Below are the records. How many of their lines contain "navigation"? Give only the number.

+ + + +

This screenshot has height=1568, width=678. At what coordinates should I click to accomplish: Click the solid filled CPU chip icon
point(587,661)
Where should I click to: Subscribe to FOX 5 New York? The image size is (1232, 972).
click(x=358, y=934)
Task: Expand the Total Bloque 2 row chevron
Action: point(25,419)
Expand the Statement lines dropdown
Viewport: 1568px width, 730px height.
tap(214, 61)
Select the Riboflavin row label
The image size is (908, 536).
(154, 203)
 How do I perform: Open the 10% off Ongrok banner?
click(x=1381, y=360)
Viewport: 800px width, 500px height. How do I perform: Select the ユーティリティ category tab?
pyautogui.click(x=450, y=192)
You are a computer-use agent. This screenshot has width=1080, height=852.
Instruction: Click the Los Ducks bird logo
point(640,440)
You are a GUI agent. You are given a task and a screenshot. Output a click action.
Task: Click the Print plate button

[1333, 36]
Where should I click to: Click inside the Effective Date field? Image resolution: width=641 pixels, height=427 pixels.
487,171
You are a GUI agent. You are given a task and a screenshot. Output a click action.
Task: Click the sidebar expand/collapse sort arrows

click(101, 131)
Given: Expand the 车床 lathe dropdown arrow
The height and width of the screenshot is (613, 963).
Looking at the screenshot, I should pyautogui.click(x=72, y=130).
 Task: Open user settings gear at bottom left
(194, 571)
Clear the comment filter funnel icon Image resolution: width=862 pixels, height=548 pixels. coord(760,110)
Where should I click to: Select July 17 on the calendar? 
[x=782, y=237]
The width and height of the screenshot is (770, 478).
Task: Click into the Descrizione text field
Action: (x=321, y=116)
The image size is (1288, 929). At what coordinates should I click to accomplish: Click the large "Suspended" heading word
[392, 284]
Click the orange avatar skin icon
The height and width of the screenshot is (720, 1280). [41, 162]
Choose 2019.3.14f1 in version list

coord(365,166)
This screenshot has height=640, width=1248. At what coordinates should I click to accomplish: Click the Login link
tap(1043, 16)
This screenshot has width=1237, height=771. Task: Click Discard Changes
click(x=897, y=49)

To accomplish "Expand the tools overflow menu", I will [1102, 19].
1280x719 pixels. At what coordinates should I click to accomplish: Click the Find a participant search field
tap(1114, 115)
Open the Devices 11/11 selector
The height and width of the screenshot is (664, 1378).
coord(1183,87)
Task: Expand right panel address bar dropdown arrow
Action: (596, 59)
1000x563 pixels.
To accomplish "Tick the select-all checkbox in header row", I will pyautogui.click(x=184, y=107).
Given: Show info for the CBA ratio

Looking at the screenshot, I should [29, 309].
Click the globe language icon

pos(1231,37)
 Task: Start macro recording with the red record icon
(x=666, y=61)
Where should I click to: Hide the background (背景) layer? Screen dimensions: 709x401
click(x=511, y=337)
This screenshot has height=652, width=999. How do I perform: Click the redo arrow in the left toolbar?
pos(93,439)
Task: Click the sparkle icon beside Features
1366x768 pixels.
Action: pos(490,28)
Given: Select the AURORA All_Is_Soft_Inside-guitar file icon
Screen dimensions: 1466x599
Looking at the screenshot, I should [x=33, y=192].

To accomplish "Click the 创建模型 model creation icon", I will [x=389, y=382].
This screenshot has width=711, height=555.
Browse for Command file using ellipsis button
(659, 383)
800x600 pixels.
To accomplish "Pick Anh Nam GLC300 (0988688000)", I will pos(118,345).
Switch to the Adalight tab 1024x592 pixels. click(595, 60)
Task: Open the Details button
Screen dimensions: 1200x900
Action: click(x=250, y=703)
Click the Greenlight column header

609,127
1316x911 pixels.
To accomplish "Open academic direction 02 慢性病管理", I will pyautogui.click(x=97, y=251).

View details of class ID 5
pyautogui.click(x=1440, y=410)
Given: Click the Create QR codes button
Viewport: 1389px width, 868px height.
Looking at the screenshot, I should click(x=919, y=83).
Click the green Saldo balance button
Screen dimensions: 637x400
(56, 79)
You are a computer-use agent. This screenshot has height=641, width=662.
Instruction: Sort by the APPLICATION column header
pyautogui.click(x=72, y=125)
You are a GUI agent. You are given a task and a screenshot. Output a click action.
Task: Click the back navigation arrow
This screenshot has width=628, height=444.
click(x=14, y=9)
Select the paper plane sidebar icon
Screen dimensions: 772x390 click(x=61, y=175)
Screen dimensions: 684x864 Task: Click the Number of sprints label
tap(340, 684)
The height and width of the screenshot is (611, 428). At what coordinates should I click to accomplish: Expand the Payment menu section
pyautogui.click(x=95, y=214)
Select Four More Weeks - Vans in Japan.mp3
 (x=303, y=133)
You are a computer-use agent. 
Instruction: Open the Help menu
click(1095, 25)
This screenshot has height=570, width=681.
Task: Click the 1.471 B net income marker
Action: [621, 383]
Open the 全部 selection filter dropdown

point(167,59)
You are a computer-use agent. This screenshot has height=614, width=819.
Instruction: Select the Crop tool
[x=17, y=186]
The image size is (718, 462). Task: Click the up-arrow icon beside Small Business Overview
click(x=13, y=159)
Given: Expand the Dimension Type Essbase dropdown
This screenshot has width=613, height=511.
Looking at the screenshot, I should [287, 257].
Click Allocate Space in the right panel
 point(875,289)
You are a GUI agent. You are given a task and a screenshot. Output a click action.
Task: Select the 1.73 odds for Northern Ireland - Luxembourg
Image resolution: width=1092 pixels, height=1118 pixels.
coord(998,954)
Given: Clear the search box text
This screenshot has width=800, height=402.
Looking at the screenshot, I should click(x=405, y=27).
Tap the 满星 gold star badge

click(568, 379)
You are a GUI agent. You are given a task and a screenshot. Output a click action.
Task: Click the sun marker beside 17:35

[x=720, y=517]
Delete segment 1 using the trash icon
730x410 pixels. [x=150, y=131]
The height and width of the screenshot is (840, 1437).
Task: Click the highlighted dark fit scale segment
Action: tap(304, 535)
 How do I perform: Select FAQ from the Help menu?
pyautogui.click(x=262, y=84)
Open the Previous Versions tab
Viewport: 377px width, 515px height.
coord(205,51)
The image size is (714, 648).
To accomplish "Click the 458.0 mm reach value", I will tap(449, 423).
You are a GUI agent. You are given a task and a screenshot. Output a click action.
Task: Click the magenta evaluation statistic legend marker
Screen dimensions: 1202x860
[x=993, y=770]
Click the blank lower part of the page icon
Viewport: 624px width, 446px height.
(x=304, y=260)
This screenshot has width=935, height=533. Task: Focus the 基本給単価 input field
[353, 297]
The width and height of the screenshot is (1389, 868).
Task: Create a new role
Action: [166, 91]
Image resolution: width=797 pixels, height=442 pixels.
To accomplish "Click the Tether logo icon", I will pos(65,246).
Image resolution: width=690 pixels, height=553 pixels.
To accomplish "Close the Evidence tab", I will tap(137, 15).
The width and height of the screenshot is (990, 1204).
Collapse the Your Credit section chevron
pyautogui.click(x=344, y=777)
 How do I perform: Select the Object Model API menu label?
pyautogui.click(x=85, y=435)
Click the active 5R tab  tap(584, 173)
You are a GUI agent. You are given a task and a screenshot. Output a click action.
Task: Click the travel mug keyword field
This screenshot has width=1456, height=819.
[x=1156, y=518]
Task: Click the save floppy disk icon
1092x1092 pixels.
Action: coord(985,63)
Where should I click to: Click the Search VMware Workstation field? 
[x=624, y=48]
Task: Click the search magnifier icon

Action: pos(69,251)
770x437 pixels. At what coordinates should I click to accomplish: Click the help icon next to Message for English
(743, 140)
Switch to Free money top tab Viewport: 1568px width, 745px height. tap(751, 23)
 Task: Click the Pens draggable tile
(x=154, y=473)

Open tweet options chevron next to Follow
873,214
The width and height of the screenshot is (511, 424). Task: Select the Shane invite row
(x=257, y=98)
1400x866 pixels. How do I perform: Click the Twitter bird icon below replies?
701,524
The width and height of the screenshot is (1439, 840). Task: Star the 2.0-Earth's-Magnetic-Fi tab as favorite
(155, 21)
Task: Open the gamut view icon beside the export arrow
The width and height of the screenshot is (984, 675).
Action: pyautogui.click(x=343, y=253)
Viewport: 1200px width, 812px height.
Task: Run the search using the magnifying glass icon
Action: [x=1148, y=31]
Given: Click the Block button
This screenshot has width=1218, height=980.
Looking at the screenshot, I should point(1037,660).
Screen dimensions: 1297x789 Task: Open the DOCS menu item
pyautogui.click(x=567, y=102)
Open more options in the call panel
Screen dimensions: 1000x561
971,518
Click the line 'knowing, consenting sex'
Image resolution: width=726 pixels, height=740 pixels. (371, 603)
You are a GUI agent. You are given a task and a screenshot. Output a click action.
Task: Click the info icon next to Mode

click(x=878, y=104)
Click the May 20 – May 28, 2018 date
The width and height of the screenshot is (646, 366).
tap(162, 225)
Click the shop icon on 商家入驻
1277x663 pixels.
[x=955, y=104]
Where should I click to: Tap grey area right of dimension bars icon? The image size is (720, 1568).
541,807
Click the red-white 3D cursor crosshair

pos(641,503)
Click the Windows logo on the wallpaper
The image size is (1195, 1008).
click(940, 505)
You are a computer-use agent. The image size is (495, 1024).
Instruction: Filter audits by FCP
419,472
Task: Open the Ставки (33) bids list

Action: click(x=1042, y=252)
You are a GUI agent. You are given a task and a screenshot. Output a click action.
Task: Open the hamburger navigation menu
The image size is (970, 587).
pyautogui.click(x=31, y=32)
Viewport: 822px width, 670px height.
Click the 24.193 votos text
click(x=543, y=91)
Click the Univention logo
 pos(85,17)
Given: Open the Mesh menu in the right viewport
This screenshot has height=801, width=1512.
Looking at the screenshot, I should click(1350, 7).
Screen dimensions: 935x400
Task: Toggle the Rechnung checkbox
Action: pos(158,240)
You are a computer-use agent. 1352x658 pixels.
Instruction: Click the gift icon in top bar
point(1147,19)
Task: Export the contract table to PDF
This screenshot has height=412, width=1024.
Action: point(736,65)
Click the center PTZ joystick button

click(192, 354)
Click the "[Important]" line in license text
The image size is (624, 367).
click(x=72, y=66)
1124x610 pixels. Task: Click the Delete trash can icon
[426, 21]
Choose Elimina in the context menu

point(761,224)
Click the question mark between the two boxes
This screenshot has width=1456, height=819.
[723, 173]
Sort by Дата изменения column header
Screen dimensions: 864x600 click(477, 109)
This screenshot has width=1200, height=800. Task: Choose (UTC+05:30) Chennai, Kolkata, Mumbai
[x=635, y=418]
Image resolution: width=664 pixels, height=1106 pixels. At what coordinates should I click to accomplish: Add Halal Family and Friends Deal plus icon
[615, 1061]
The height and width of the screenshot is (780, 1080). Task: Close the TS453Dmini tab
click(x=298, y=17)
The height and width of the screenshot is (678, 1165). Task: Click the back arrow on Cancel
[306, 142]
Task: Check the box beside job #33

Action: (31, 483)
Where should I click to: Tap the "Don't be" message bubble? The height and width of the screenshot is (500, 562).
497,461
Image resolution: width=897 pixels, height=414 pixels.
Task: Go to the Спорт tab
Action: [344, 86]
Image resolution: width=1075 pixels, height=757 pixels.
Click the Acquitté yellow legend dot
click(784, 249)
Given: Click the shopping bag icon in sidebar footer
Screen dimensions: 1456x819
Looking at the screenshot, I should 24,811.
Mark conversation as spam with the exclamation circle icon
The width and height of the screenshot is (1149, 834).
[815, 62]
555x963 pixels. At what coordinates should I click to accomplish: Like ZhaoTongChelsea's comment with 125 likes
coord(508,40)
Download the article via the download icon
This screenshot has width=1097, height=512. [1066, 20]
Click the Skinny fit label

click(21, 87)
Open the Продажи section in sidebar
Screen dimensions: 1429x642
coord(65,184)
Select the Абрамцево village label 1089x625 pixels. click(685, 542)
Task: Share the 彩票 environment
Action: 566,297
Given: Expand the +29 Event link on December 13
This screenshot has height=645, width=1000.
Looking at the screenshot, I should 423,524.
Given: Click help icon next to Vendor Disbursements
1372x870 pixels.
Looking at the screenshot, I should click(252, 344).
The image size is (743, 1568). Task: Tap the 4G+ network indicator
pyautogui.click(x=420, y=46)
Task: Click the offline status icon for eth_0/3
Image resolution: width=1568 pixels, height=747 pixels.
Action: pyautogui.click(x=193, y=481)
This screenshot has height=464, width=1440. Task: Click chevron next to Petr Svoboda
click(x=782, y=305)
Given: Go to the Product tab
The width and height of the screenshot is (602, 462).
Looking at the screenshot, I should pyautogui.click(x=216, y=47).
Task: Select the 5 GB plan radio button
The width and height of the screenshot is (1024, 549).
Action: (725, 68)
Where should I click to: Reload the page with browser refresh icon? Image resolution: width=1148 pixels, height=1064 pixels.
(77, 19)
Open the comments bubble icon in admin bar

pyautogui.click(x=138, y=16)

+ + + +

Solution to this task: 2